A phase II trial to assess the activity of gemcitabine and docetaxel as first line chemotherapy treatment in patients with unresectable leiomyosarcoma

Patient characteristics

Between August 2004 and December 2007, 45 patients were enrolled from two sarcoma
units in London, UK. One patient was excluded from the analysis as she only received
one cycle of chemotherapy and so was considered non-evaluable for response (this patient
deteriorated rapidly after cycle 1 and died). No patients had received prior adjuvant
chemotherapy. Patient and disease characteristics are summarised in Table 1.

Table 1. Patient characteristics (n = 44)

Treatment and toxicity

The median number of cycles of study treatment per patient was 6 (range 2–8 cycles).
Eleven patients (25.0%) received 2 cycles, 4 (9.1%) received 3 cycles, 4 (9.1%) received
4 cycles, 2 (4.5%) received 5 cycles, 13 (29.5%) received 6 cycles, 1 (2.3%) received
7 cycles, and 9 (20.5%) received 8 cycles. Nine patients required a dose reduction
(25% in 8 patients, 50% in 1 patient). Of these, 8 patients started at 100% dose,
and 1 patient at 75% dose due to previous pelvic radiotherapy.

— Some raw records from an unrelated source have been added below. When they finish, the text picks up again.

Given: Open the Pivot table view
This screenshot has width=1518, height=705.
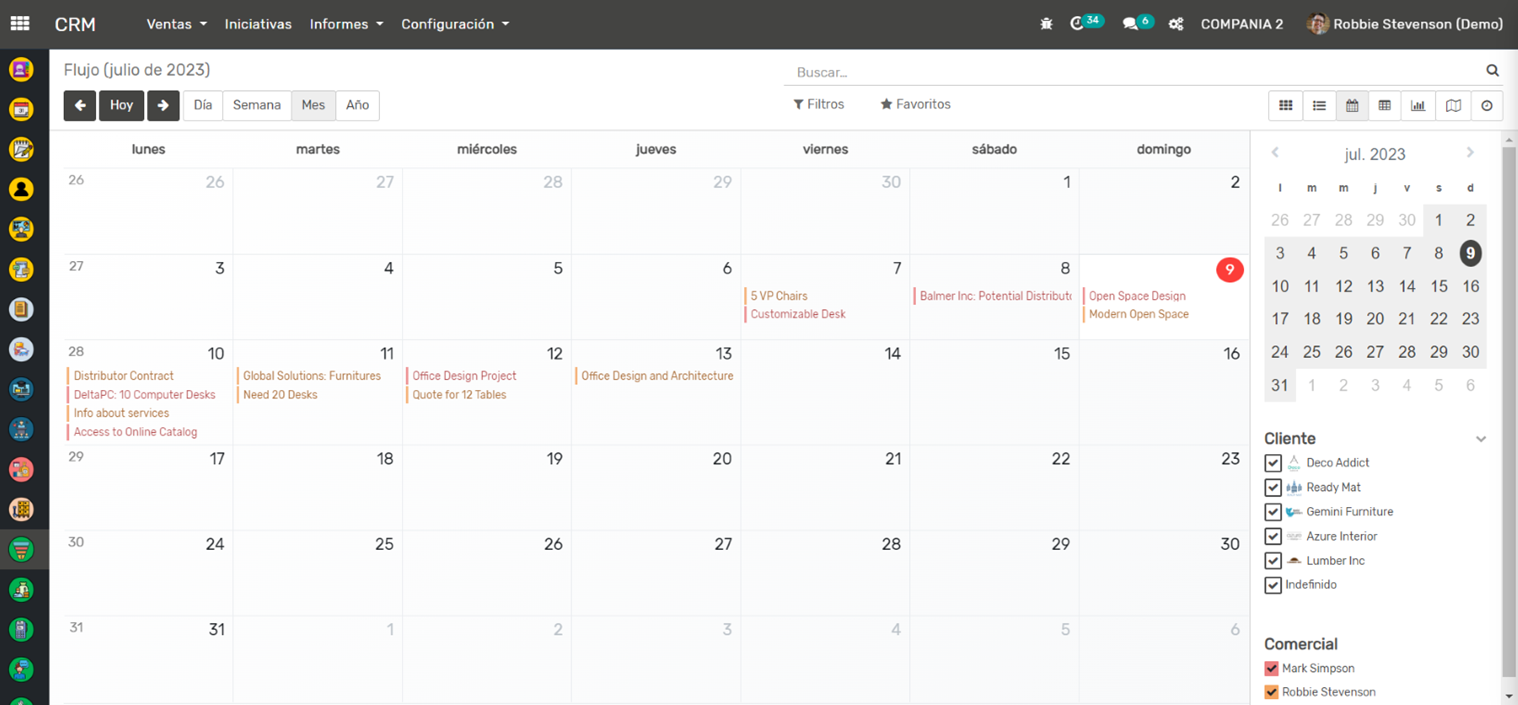Looking at the screenshot, I should [1385, 105].
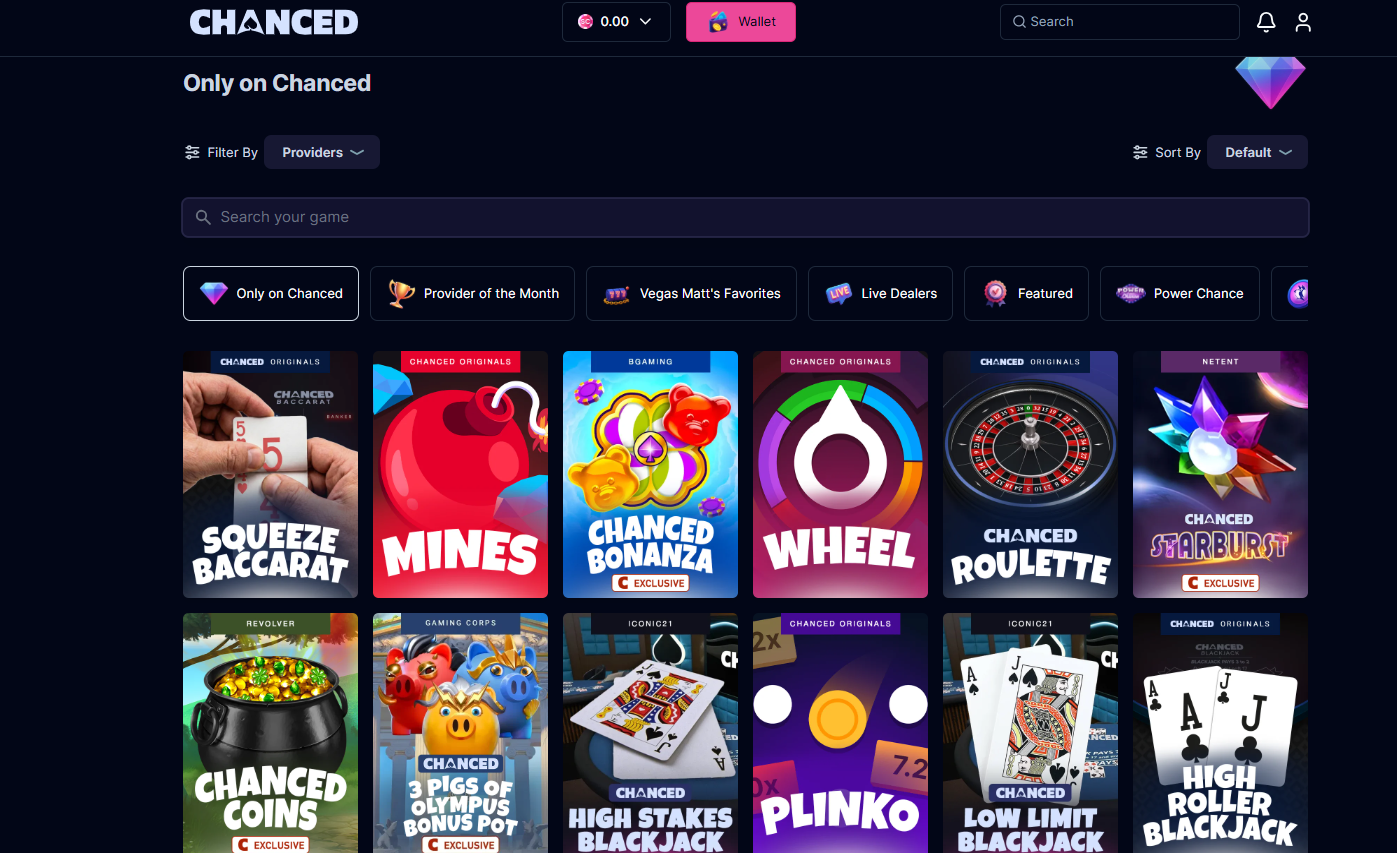Click the pink Wallet button
This screenshot has height=853, width=1397.
741,21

Toxicities observed with the study treatment are summarised in Table 2. The commonest toxicities (any grade) were anaemia (95%), fatigue (93%), alopecia
(88%), and thrombocytopenia (71%). The commonest grade 3 or 4 toxicities were fatigue
(30%), anaemia (24%), dyspnoea (16%), neutropenia (12%), and infection (any, 12%).
Eight patients (18%) stopped study treatment early specifically due to toxicity.

Table 2. Adverse events related to the study treatment

Treatment response and survival

RECIST-measured objective PR were observed in 11 patients (25%), and 16 patients (36.4%)
achieved confirmed SD. A further 7 patients (15.9%) had SD that was unconfirmed by
RECIST, and 10 patients (22.7%) had disease progression. Comparing uterine versus
non-uterine primary site, PR were seen in 8 (33%) and 3 (15%) patients, respectively,
and confirmed SD in 7 patients (29.3%) and 8 (40%) patients, respectively.

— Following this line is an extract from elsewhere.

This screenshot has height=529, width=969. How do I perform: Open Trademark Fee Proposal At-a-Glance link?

At a median follow-up of 41 months, the median PFS was 7.1 months (95% confidence
interval, CI, 5.7–8.3 months) (Figure 1), with progression-free rates at 3 and 6 months of 70.5% (95% CI 56.7–84.2%) and
59.1% (95% CI 44.3–73.9%), respectively. The median OS was 17.9 months (95% CI 10.6–25.2 months),
with OS rates at 12 and 24 months of 65.5% (95% CI 51.1–79.9%) and 33.6% (95% CI 18.8–48.4%),
respectively.

Figure 1. Kaplan–Meier curve of progression-free survival (days) for patients with advanced
leiomyosarcoma (n = 44). Median progression free survival 7.1 months (95% CI 5.7–8.3 months).

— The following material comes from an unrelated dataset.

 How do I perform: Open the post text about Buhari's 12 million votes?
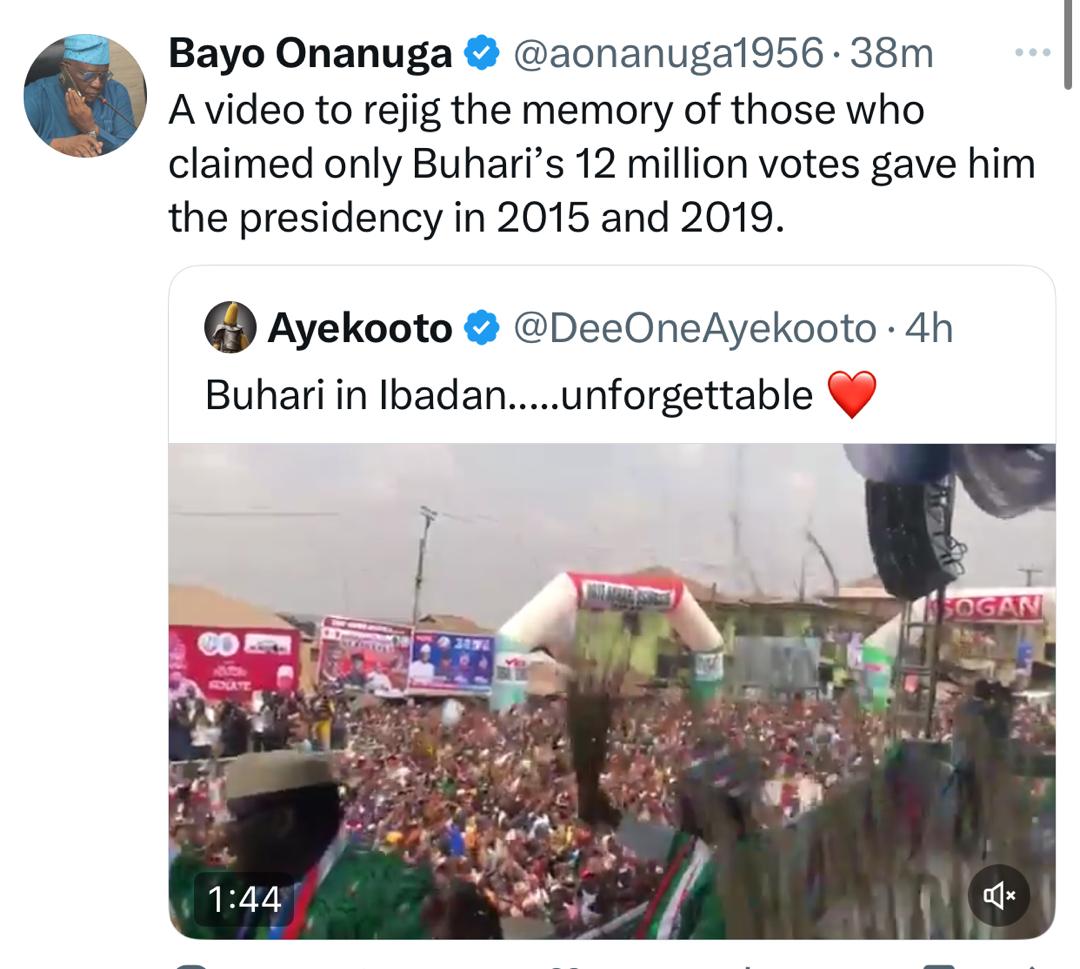600,164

Post-progression treatment

After treatment within the study, further treatment was as follows: 31 patients received
second line systemic therapy (doxorubicin n = 31, ifosfamide n = 1, letrozole n = 1,
pazopanib n = 1), 12 patients received third line systemic therapy (clinical trial
n = 3, trabectedin n = 5, megesterol acetate n = 1, ifosfamide n = 2, gemcitabine
and docetaxel n = 1), and 1 patient received fourth line systemic therapy (ifosfamide).
Two patients underwent surgery (1 patient underwent palliative resection of residual
pelvic disease, 1 patient underwent resection of a uterine mass that was deemed inoperable
prior to chemotherapy), 2 patients received palliative radiotherapy alone, 6 patients
had no further treatment, and information was missing for 2 patients.